== What needs to be done ==
Before copying, remove every picture, and then repeat all entries below precisely as written.

== Extracted records ==

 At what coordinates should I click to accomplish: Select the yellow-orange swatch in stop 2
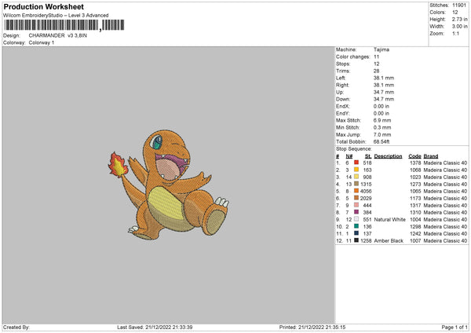click(357, 169)
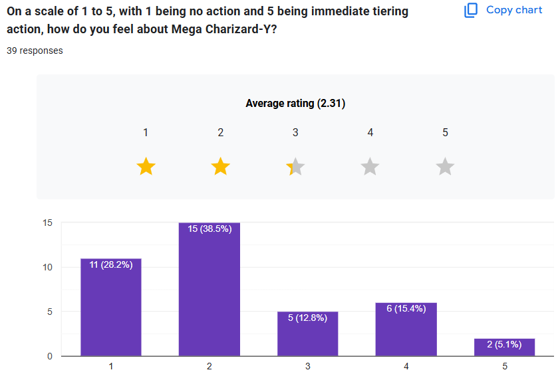This screenshot has height=384, width=558.
Task: Click the y-axis value 15 on the chart
Action: point(48,223)
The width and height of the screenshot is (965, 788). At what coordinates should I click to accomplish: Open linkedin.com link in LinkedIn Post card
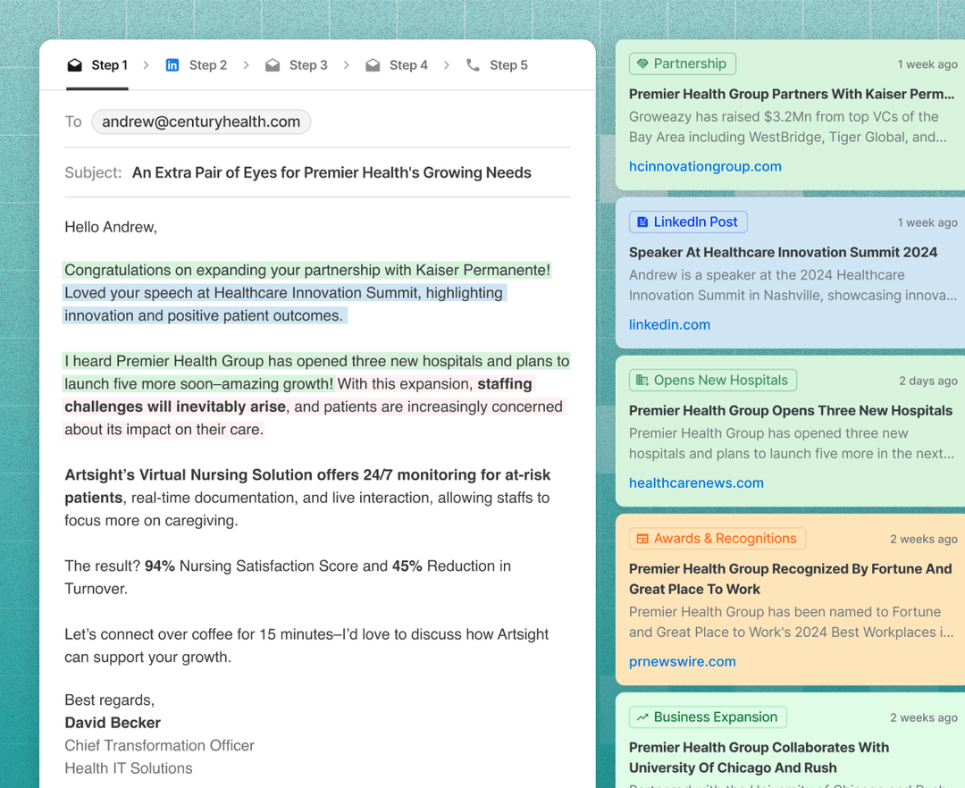pos(669,325)
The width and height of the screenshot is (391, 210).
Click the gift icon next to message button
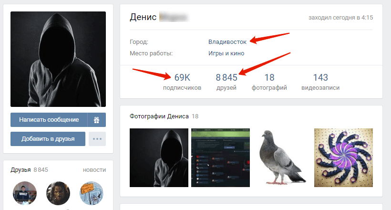pyautogui.click(x=96, y=120)
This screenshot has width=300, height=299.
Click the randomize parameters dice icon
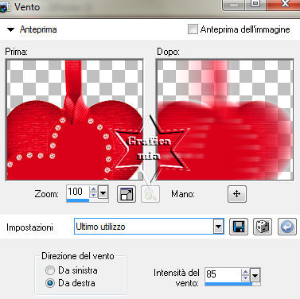263,227
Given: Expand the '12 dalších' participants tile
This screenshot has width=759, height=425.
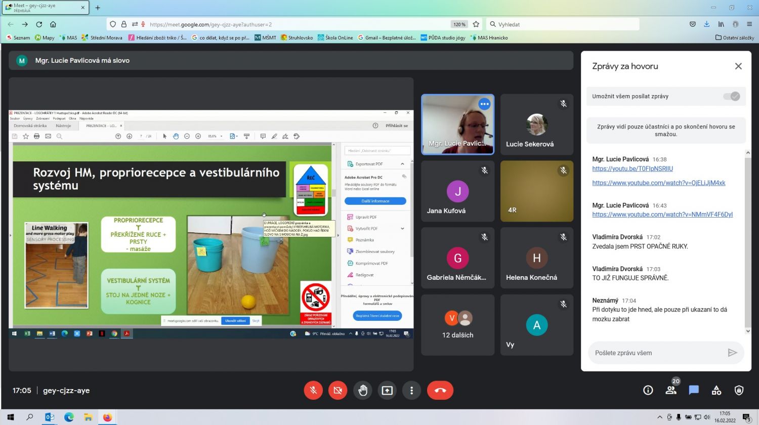Looking at the screenshot, I should click(457, 325).
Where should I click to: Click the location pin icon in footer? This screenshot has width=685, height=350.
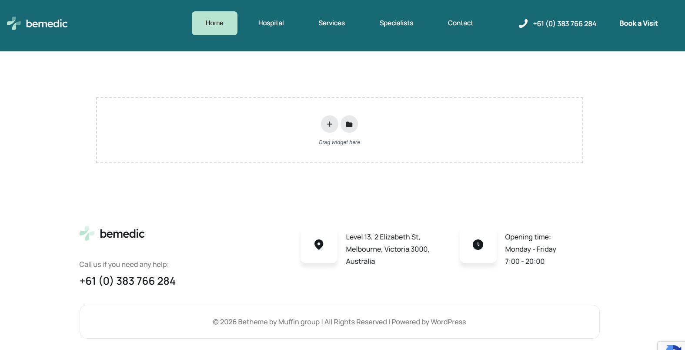pyautogui.click(x=319, y=245)
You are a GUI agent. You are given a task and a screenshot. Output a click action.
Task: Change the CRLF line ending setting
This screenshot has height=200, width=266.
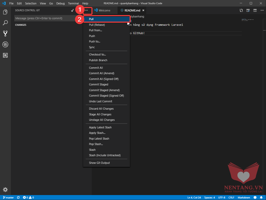point(231,198)
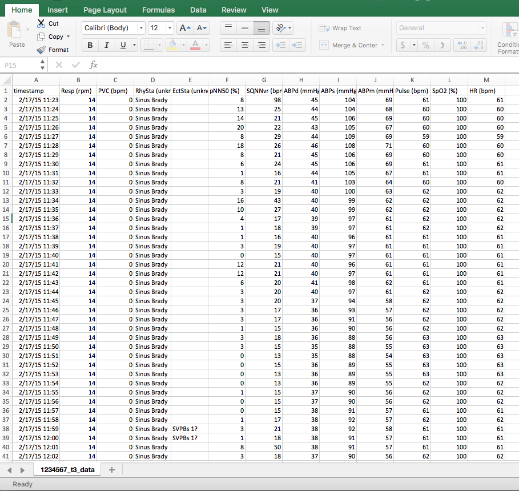The width and height of the screenshot is (519, 491).
Task: Apply percent style format
Action: (426, 45)
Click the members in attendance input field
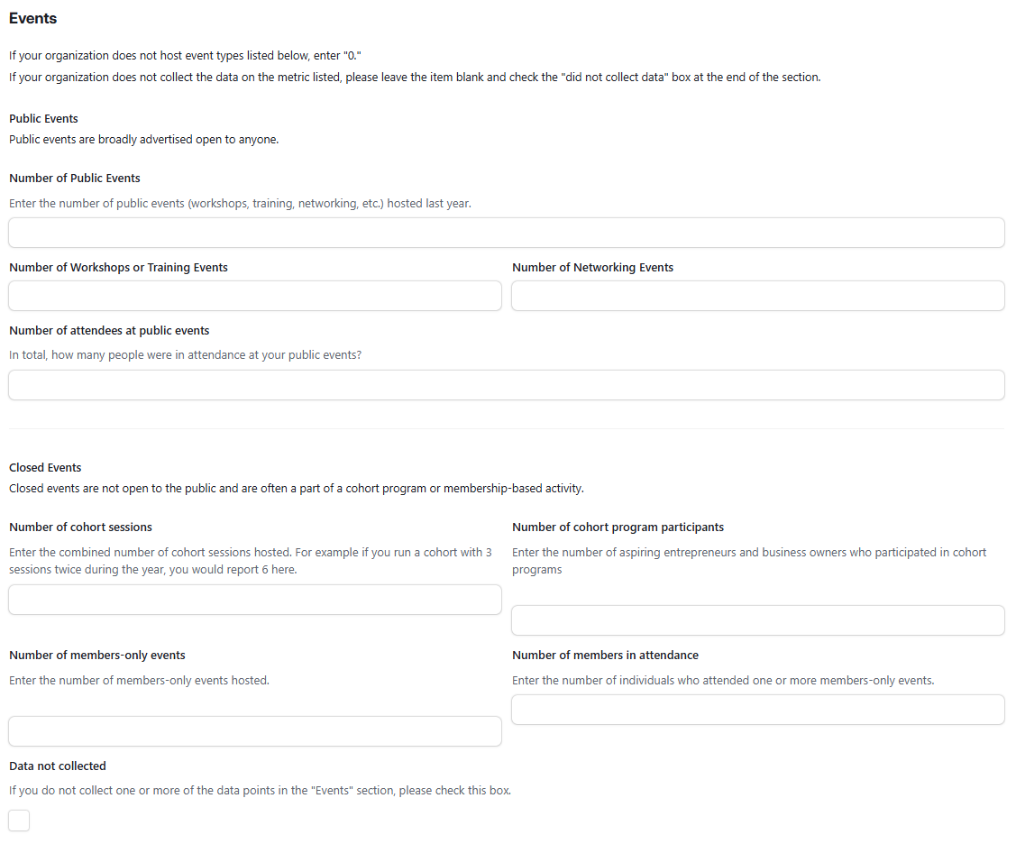 coord(757,710)
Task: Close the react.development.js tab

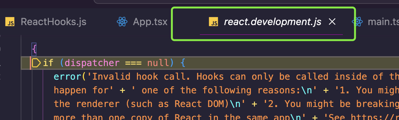Action: point(332,22)
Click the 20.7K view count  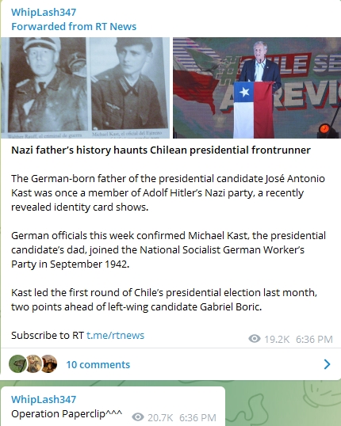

== Reply to the exercise ==
 At what coordinates should I click to accomplish: Select the yellow-orange swatch in stop 2
click(357, 169)
This screenshot has height=384, width=558.
Task: Click the y-axis value 15 on the chart
Action: point(48,223)
The width and height of the screenshot is (965, 788). At what coordinates should I click to accomplish: Open linkedin.com link in LinkedIn Post card
pos(669,325)
The width and height of the screenshot is (391, 210).
Click the gift icon next to message button
pyautogui.click(x=96, y=120)
This screenshot has width=300, height=299.
Click the randomize parameters dice icon
263,227
Given: Expand the '12 dalších' participants tile
This screenshot has width=759, height=425.
Looking at the screenshot, I should click(457, 325).
Where should I click to: Click the location pin icon in footer? This screenshot has width=685, height=350.
pyautogui.click(x=319, y=245)
You are a GUI agent. You are given a task and a screenshot. Output a click action.
Task: Change the CRLF line ending setting
This screenshot has height=200, width=266.
point(231,198)
The width and height of the screenshot is (519, 491).
Task: Apply percent style format
Action: (426, 45)
Click the members in attendance input field
 coord(757,710)
Task: Close the react.development.js tab

Action: point(332,22)
Click the 20.7K view count  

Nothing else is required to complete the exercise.